Description Peter Åstrand 2008-11-05 07:40:44 UTC 
Description of problem:
If the LDAP server connection is lost, the next getpwnam() call will report an error: Returns NULL and sets errno=ENOTCONN. Yet another getpwnam() will restore the server connection, though, and will succeed. 

This is wrong. Applications shouldn't need to call getpwnam() twice; managing the LDAP server connection should be internal to the nss_ldap module. Also, errno shouldn't be set to ENOTCONN: this is not a documented errno for getpwnam; applications might not be prepared for it. 


Version-Release number of selected component (if applicable):
nss_ldap-253-13.el5_2.1
Comment 1 Peter Åstrand 2008-11-05 07:42:02 UTC 
Created attachment 322527 [details]
getpwnam-twice.c - test case   	

Reproduce by starting test case and then restarting the LDAP server while getpwnam-twice is sleeping. The next getpwnam() call will fail.
Comment 2 Pierre Ossman 2010-06-03 14:45:52 UTC 
Been digging a bit more into this and it turns out that nss_ldap isn't buggy
per se, just horribly user unfriendly in its current form.

The key culprit here is the "bind_policy" setting. It basically has two values,
hard and soft, and both of them cause serious problems:

 - "hard" means that nss_ldap will block any operation until it can reach a
working ldap server. This makes machine hang at boot when a nss call is made
before the network is up. The common workaround is nss_initgroups_ignoreuser
but that's a bit error prone.

 - "soft" means that nss_ldap will return failure to the calling application if
the ldap server cannot be reached. Apparently this also means that it won't
retry a dropped connection, which is what this bug is all about.

So currently we're left with two bad choices here. The setup that works best is
"hard" with a perfectly configured nss_initgroups_ignoreuser. Such a setup is
very distribution and system specific though.

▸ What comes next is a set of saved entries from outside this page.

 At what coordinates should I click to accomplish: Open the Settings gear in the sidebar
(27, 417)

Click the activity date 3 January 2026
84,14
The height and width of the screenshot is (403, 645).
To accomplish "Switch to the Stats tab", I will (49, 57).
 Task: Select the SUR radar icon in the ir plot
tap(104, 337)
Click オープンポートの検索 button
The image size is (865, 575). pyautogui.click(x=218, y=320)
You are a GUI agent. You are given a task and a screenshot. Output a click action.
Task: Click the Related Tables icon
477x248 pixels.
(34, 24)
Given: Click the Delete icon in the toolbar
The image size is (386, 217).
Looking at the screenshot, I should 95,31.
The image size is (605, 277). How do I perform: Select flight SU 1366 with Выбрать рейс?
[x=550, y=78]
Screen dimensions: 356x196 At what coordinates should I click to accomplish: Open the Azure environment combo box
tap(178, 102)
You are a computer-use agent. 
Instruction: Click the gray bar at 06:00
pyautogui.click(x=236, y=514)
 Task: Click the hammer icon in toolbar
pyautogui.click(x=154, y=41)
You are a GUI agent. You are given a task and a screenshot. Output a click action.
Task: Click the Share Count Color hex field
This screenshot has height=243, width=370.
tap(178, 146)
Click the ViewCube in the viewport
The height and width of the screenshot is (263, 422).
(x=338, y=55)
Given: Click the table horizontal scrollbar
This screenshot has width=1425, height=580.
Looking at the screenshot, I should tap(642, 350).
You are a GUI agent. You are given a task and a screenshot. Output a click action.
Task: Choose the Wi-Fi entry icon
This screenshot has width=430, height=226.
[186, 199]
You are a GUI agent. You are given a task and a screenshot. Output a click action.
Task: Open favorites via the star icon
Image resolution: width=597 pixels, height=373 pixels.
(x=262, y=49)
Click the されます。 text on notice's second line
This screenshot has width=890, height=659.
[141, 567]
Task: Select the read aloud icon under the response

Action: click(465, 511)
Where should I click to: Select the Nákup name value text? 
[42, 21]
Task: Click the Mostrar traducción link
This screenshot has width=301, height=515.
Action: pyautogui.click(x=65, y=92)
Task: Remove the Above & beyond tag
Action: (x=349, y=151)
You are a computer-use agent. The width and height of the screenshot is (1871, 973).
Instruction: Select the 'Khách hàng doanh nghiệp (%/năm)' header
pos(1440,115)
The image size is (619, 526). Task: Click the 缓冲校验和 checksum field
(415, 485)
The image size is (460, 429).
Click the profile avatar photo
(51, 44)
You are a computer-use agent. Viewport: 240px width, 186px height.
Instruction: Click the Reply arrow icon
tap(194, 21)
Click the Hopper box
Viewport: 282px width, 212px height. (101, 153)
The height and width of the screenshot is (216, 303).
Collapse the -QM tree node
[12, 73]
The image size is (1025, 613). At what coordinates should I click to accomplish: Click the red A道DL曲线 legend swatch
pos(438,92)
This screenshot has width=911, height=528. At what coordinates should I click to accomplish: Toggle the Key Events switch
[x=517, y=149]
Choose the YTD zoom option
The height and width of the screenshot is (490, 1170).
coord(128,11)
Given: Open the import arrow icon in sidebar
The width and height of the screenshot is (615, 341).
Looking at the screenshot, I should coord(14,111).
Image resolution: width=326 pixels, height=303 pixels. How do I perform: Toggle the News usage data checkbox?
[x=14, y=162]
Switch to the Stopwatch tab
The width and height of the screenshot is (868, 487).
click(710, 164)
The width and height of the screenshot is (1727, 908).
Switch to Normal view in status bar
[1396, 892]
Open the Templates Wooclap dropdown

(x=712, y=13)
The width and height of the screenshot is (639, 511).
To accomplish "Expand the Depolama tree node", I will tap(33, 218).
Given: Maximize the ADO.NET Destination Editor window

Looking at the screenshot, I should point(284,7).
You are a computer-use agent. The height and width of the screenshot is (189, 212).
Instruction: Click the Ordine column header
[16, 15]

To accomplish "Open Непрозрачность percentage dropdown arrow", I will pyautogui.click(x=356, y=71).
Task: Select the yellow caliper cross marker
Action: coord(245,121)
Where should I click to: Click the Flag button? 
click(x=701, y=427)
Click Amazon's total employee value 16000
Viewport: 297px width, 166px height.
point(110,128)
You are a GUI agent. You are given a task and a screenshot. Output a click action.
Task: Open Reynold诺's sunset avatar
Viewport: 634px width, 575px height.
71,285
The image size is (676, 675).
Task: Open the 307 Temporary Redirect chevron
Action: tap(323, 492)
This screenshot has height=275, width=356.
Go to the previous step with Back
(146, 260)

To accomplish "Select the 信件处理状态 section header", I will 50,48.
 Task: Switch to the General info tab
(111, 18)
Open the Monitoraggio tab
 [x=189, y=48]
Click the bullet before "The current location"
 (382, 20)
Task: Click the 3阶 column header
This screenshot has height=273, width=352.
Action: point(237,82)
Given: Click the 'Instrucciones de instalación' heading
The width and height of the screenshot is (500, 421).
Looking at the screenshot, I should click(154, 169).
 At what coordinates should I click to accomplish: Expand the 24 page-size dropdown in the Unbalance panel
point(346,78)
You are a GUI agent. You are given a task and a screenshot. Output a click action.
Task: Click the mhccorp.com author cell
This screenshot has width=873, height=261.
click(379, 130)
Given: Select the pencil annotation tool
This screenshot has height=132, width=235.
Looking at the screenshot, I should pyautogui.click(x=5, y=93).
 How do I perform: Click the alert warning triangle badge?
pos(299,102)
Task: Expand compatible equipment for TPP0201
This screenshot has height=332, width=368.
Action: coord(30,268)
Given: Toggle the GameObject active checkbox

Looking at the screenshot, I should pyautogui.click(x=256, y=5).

It would be nice if we could make nss_ldap have a "bind_policy" that better matches real world scenarios. Just being able to differentiate behaviour for new connections and existing ones that have gone down would be a big improvement.
Comment 3 Dmitri Pal 2010-06-04 17:37:15 UTC 
SSSD http://fedorahosted.org/sssd/ is coming soon to RHEL 5.x but it is also available from EPEL (SSSD 1.2 is about to land in EPEL any day). It solves a lot of prblems nss_ldap has. Would you consider trying it?
Comment 6 Dmitri Pal 2010-09-22 20:08:47 UTC 
This issues is addressed by SSSD component. 
See https://bugzilla.redhat.com/show_bug.cgi?id=636656
Comment 7 Dmitri Pal 2010-09-22 21:00:31 UTC 

*** This bug has been marked as a duplicate of bug 636656 ***